■ **WORK TO BE COMPLETED**
Filter the records below for the word "section". Copy each line that holds it.

* * * * *

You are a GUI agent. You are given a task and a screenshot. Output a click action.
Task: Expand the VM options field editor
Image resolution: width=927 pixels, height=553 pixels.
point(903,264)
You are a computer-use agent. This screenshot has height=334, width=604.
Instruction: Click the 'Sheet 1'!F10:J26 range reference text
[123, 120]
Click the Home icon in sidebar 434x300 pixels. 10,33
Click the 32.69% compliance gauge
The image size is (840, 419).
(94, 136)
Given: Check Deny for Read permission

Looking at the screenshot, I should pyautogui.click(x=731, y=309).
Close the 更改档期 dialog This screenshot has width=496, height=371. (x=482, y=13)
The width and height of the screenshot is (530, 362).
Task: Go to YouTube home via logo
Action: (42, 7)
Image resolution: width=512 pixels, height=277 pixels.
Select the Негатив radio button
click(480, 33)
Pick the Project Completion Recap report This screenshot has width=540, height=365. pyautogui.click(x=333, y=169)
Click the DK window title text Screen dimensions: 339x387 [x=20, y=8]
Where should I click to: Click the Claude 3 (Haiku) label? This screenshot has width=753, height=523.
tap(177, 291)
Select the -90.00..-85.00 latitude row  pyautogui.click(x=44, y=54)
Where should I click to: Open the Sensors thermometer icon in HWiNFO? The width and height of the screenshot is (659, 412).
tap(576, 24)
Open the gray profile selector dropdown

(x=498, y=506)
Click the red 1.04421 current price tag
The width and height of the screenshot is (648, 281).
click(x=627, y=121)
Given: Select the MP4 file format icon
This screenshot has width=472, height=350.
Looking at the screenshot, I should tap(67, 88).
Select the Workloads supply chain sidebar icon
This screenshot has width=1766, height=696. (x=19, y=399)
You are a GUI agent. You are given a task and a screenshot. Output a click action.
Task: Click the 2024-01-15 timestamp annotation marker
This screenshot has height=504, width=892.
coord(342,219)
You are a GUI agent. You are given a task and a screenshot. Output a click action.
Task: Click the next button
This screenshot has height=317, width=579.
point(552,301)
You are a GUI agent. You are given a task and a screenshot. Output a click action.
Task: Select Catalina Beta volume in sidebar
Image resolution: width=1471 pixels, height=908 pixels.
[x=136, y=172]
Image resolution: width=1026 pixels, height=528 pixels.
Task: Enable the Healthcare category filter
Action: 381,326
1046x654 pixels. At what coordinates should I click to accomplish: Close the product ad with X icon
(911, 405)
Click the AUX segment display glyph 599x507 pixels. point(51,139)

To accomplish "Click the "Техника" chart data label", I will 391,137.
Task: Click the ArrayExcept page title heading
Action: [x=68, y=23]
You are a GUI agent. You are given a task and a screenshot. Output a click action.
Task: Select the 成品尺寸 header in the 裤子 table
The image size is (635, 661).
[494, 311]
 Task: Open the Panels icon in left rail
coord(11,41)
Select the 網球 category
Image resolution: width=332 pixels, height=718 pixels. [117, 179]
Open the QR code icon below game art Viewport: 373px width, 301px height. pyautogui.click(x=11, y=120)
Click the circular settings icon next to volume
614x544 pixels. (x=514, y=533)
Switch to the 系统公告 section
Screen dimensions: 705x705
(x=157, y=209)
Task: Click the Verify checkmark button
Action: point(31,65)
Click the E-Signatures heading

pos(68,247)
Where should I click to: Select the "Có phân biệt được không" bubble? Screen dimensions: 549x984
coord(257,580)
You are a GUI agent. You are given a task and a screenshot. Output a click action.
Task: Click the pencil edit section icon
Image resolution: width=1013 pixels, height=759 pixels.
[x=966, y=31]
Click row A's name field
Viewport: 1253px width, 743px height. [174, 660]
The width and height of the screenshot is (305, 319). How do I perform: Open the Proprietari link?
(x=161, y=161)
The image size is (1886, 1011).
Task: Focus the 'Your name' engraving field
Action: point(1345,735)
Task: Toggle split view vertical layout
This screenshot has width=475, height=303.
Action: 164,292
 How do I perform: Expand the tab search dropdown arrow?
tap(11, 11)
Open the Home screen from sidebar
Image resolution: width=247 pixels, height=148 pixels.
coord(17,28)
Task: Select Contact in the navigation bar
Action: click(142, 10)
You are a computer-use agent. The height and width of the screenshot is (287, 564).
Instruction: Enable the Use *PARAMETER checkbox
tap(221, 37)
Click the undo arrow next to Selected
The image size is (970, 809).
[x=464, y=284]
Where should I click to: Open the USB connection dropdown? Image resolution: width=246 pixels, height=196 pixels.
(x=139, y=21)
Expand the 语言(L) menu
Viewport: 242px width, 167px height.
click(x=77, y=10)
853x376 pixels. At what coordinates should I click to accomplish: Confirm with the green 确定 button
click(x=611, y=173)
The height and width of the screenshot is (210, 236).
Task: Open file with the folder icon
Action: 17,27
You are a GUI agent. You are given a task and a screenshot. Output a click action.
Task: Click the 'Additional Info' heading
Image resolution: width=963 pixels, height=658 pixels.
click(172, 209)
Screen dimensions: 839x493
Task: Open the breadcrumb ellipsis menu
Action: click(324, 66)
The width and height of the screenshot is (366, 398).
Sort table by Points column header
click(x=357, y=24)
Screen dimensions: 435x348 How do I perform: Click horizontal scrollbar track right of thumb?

* * * * *

■ **RESULT FOR THIS EXERCISE**
Switch to the 系统公告 section
Task: Click the pencil edit section icon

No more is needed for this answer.